=== Section Start ===

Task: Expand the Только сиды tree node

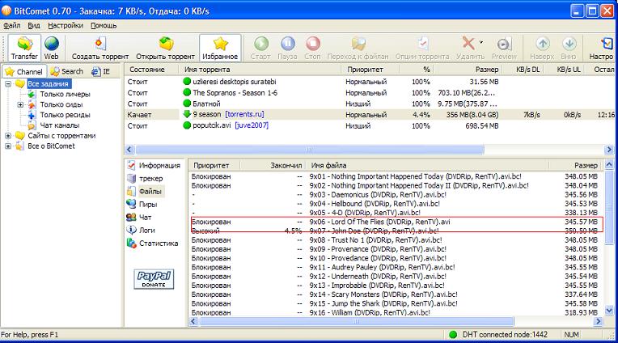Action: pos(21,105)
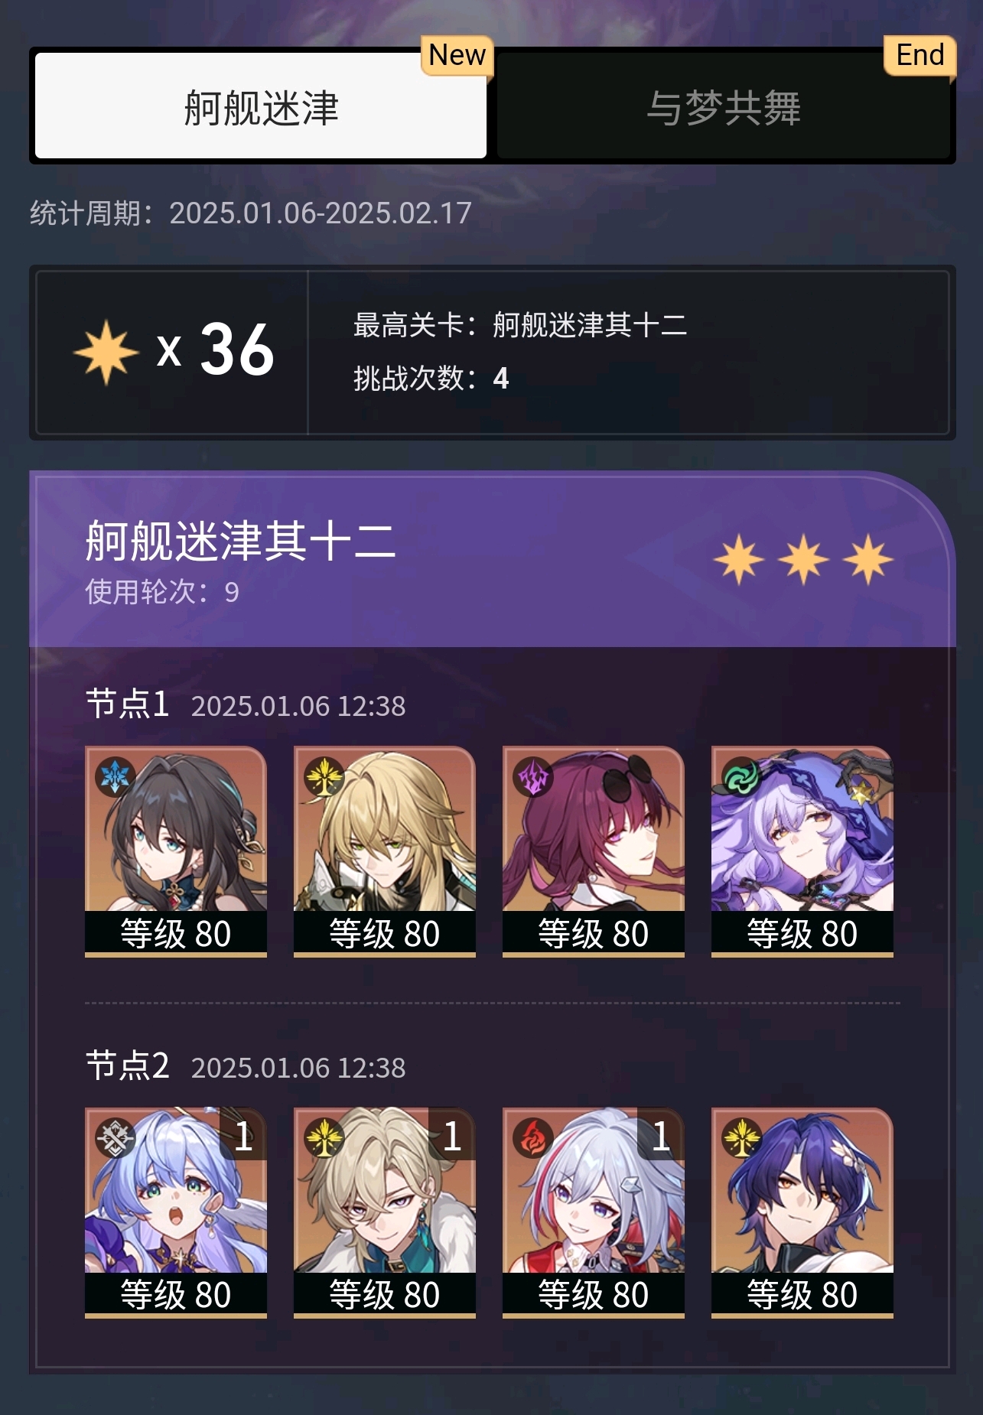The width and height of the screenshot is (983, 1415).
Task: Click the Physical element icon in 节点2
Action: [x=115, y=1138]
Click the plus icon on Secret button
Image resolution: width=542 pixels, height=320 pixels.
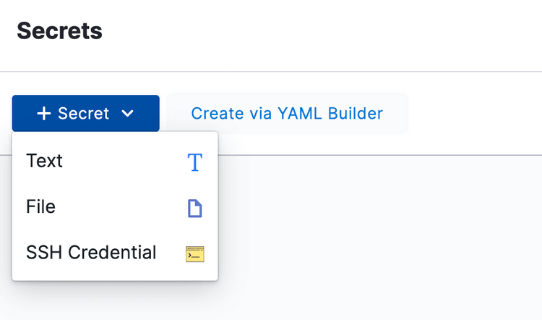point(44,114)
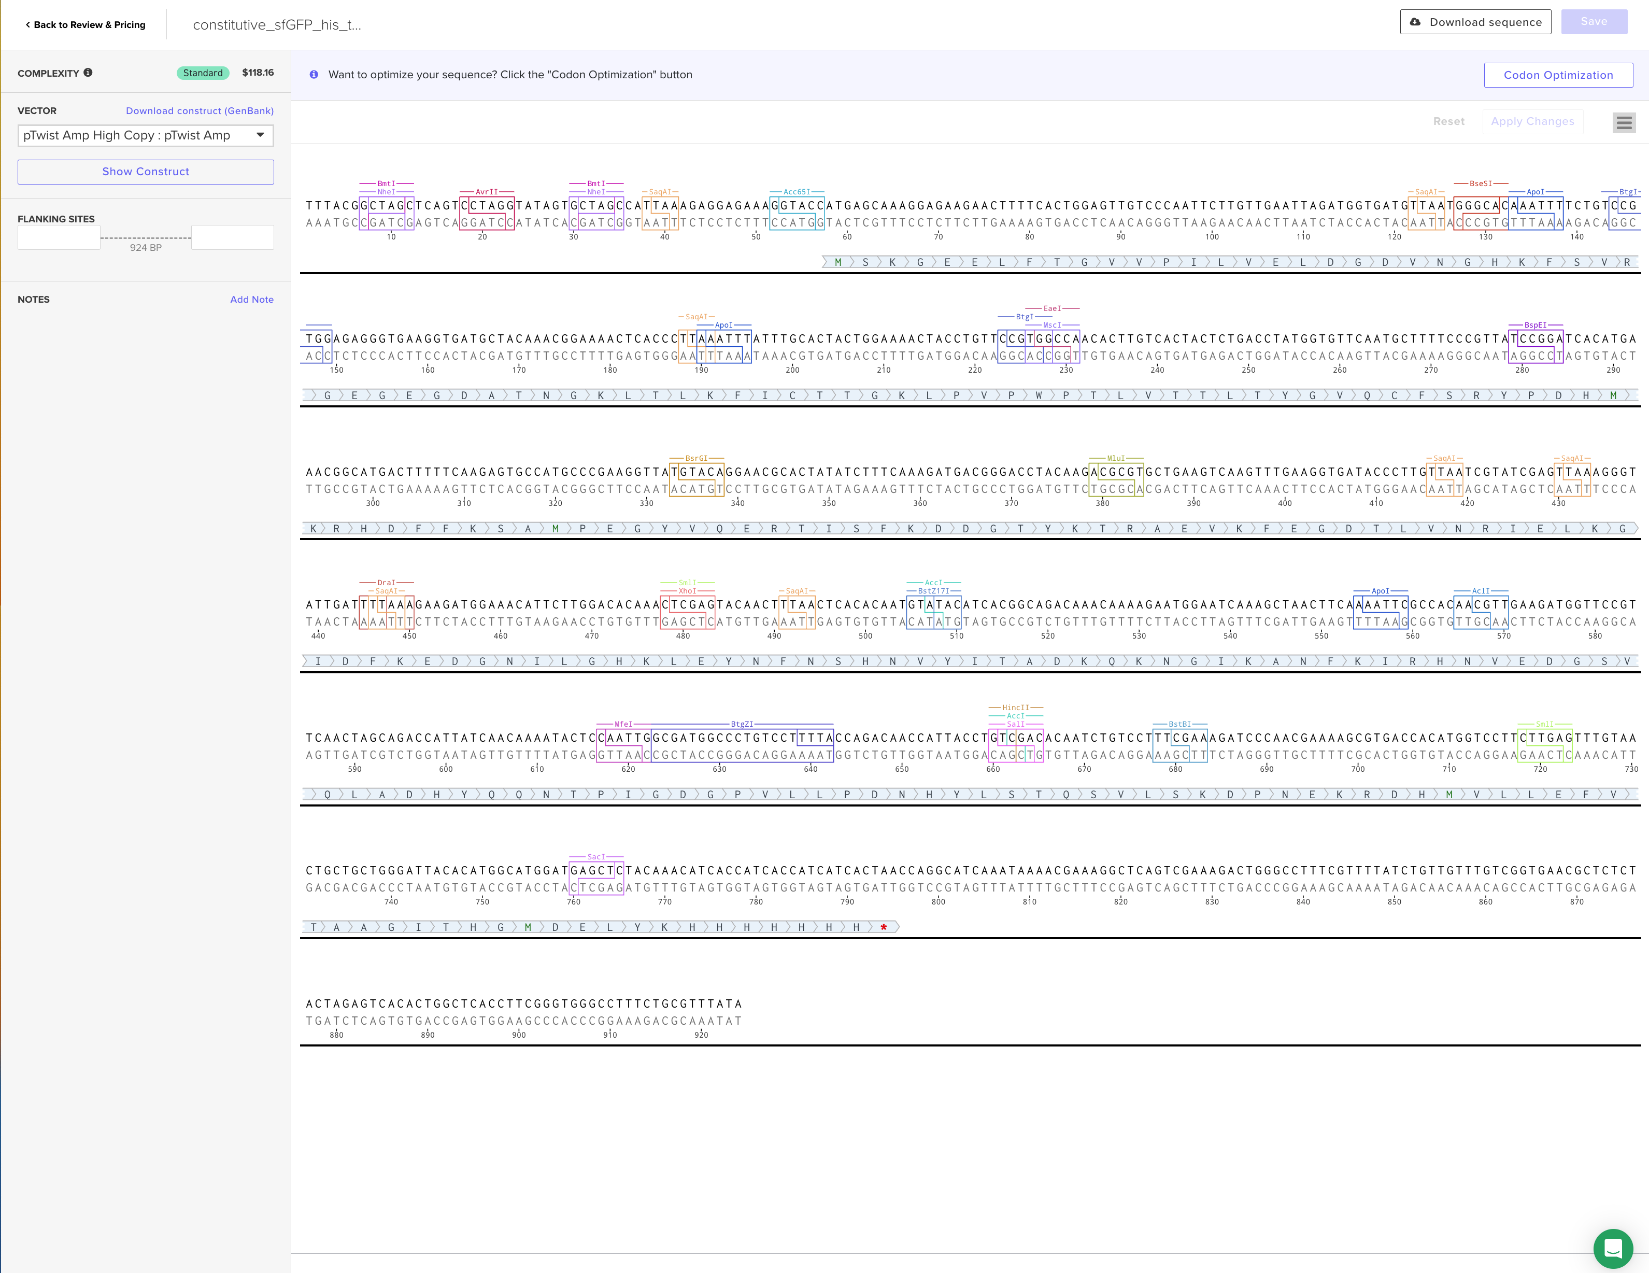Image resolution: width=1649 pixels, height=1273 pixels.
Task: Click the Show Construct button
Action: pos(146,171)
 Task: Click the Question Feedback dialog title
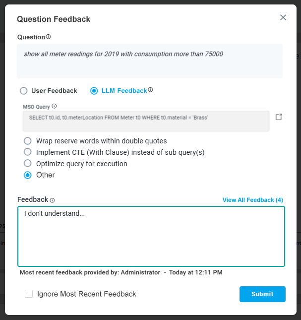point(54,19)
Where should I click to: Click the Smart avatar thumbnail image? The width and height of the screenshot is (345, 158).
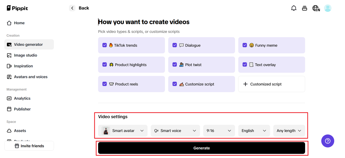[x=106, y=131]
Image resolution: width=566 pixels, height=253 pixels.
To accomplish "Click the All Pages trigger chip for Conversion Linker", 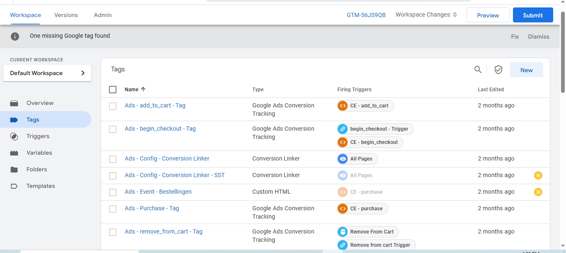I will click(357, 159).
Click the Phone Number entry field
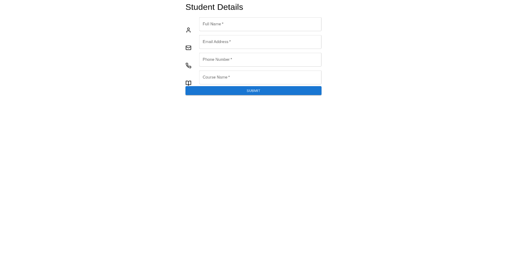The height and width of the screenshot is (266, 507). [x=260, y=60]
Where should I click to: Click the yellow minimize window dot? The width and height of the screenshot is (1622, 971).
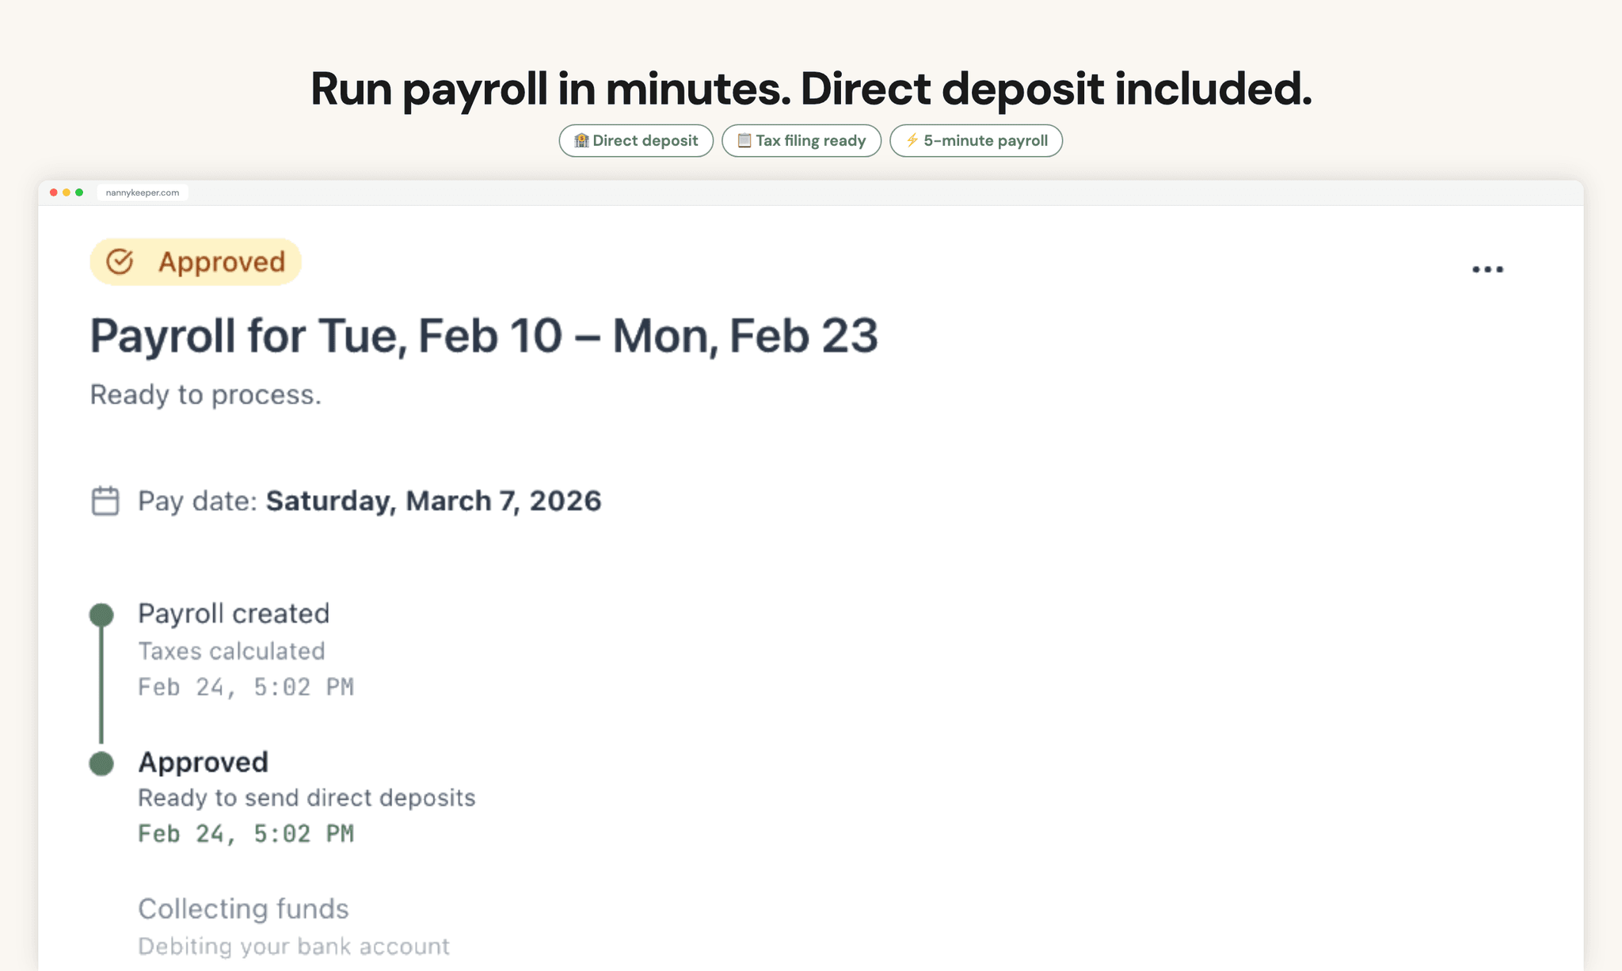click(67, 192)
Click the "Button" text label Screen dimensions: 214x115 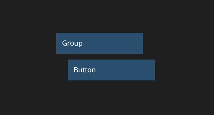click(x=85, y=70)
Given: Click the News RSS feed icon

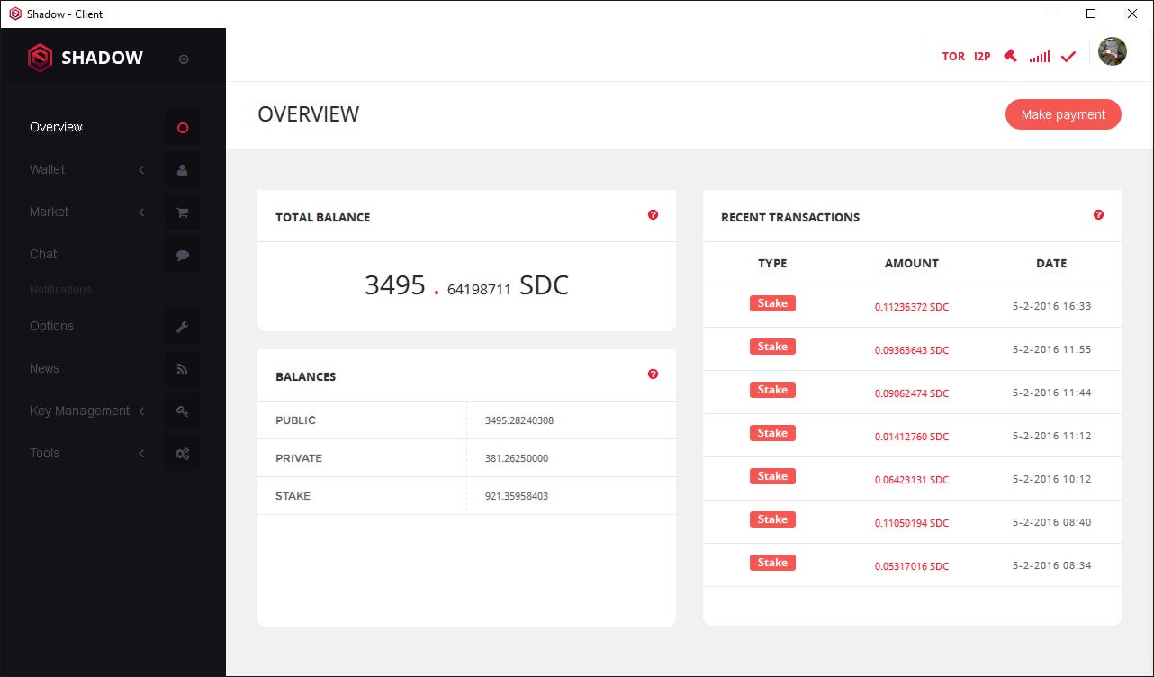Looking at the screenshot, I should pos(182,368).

=== Section End ===

Work required | What you should return is the exact text of every line from the top of the entries through the line with "Click the plus icon on Secret button", pictures removed.

Your response |
Task: Expand the Только сиды tree node

Action: pos(21,105)
The width and height of the screenshot is (983, 1415).
Task: Click the Physical element icon in 节点2
Action: [x=115, y=1138]
Click the plus icon on Secret button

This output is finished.